In the past 15 years, Kenya has made great strides in preventing and controlling malaria by issuing insecticide-treated bed nets, spraying homes with insecticides and through widespread diagnostic testing.
These efforts have resulted in a significant drop in transmission rates, but the progress has not been uniform.
Counties in the west and along the Rift Valley are still plagued by serious seasonal cases of the deadly disease.
Outbreaks are common in the wet season running from March to June, then again from October to December.
In years with high rainfall, it also rains in January and February as has been the case this year. As a result, in February, the arid counties of Baringo, West Pokot and Marsabit experienced an outbreak and hundreds of people were hospitalised.
Most of the patients were children under the age of five. The outbreak followed a similar one in October last year where in less than a week, more than 400 people were hospitalised and at least 10 died of malaria.
In Baringo, malaria accounts for 12 per cent of outpatient cases, higher than the national prevalence of eight per cent.
What is preventing Baringo County from reducing its malaria caseload like other parts of the country?
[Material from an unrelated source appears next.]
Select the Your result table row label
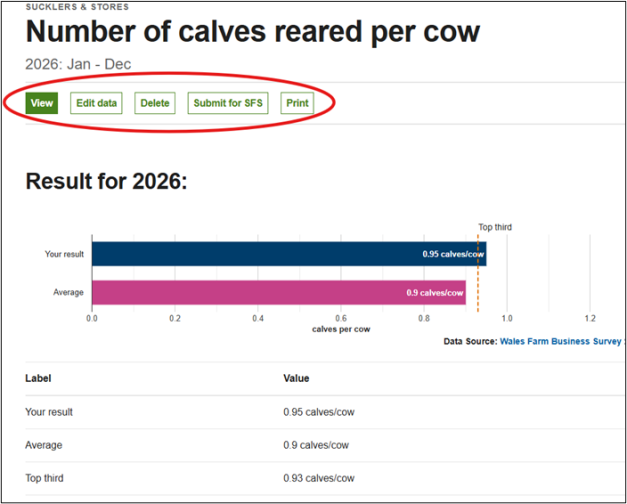The height and width of the screenshot is (504, 627). pyautogui.click(x=49, y=412)
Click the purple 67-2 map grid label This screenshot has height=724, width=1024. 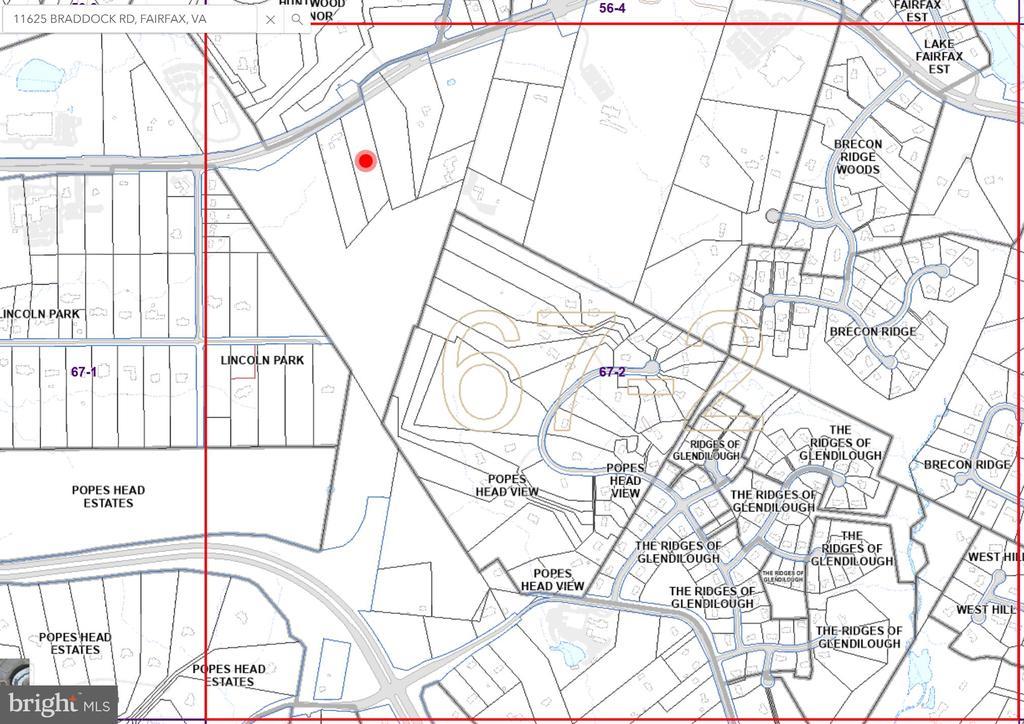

A number of factors are at play.
These include weak health systems in arid and semi-arid areas, where health facilities are sparsely distributed. On average, patients walk more than 15 kilometres to the nearest facility.
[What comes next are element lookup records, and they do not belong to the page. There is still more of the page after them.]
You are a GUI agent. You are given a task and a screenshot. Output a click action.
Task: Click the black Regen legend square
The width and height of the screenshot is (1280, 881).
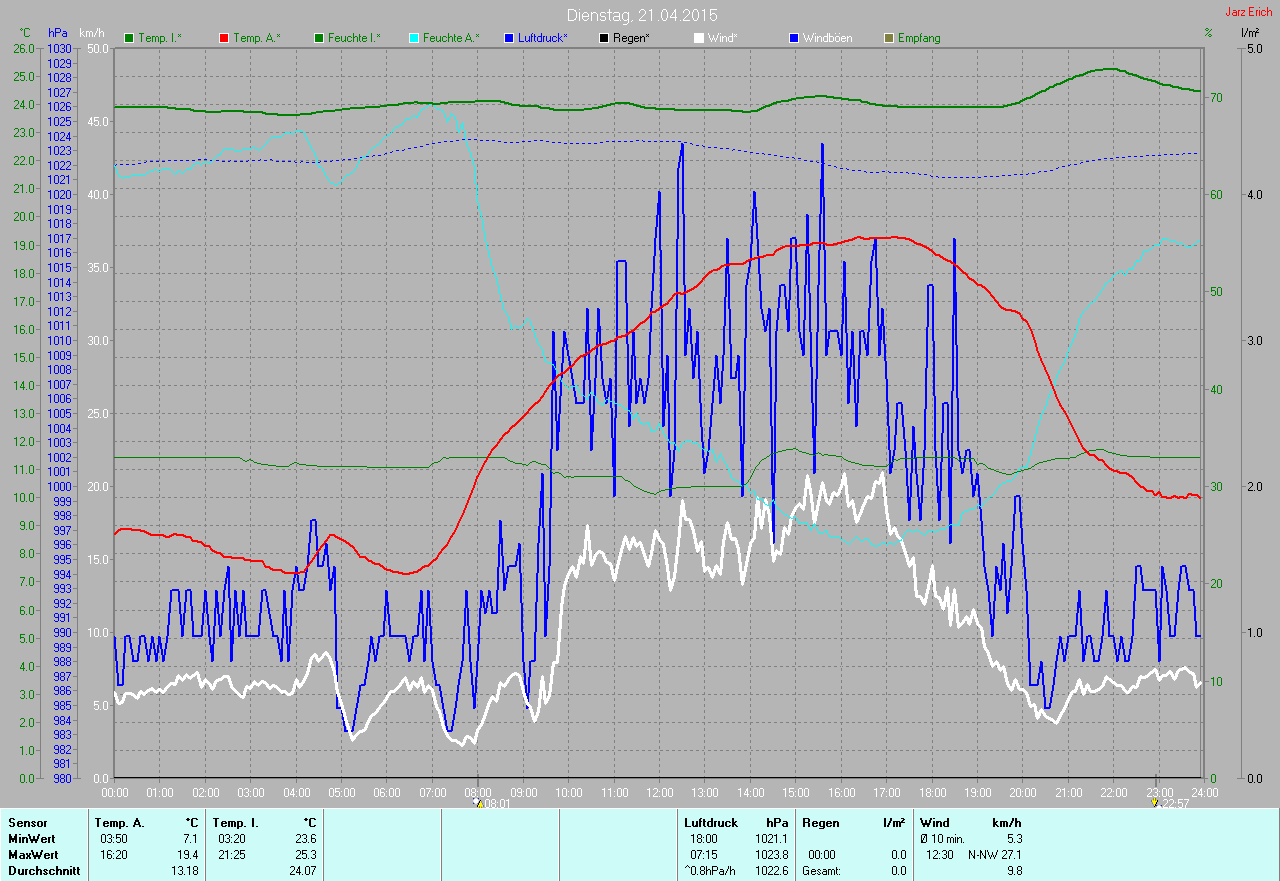click(x=604, y=38)
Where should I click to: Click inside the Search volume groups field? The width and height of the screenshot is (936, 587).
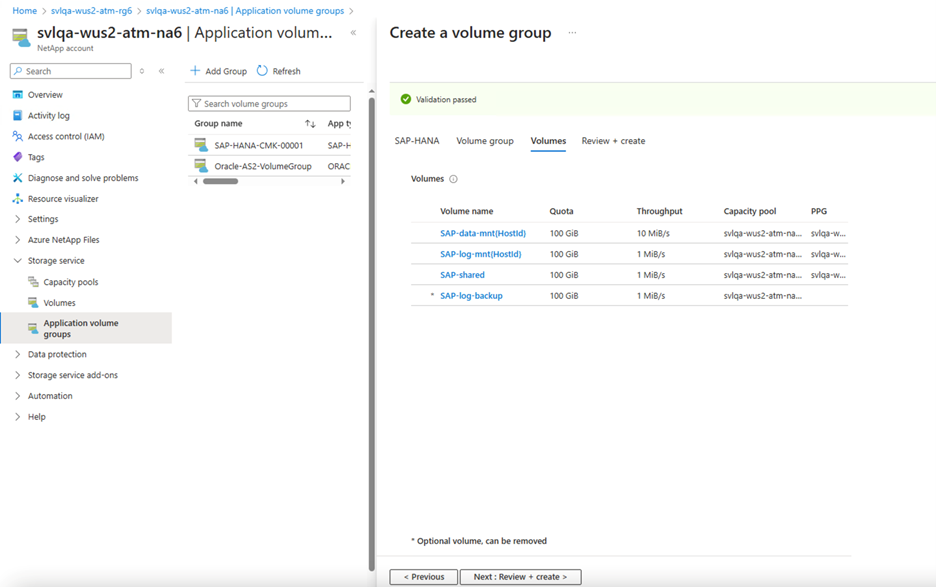tap(268, 103)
The facilities are also understaffed with inadequate medical equipment and insufficient anti-malarial drugs. The road networks are also poor.
To add salt to injury, ongoing community conflicts get in the way, as nurses regularly flee medical facilities, leaving nobody in charge.
The environment also poses a challenge because the number of mosquito larvae breeding sites increase in the wet months.
Herding, the main economic activity in Baringo, also contributes to higher rates of malaria, because the Anopheles arabiensis, one of the mosquitoes that spreads malaria in the region, feeds on humans as well as livestock.
Therefore, high livestock densities in an area where herders converge in communal grazing lands translate into more people being bitten.
In the dry season, the vector is sustained by permanent habitats like swamps and drainage canals from these swamps.
During the rainy season, the breeding sites increase when seasonal rivers and manmade habitats such as pan dams, concrete tanks, ditches and trenches get filled up with water.
Living conditions are also a challenge. Most of the houses have thatched roofs and don’t have adequate screens on the doors and windows. This means that mosquitoes can enter easily.
Tackling these challenges requires the resources of both national and county governments.
Firstly, the national government needs to improve security so that medical staff aren’t forced to flee for their safety.
Secondly, the county governments need to provide adequate supplies of anti-malarials as well as enough diagnostic equipment.
They also need to increase their distribution of insecticide-treated bed nets to reach more than the 52 per cent of the population living in malaria risk zones that is currently covered.
They should also introduce targeted larvae control by filling up unnecessary ditches and trenches, draining stagnant water and applying larvicides in irrigation canals to reduce the vector population.
The governments should also boost public health education and awareness by encouraging pregnant women to take antimalarial drugs during pregnancy and encouraging more residents to sleep under insecticide treated nets as well as avoid unnecessary exposure to mosquito bites.
County governments should encourage residents to shift to concrete houses with sealable windows and deploy mobile clinics and ambulances to ferry patients from far-flung parts to health centres for treatment.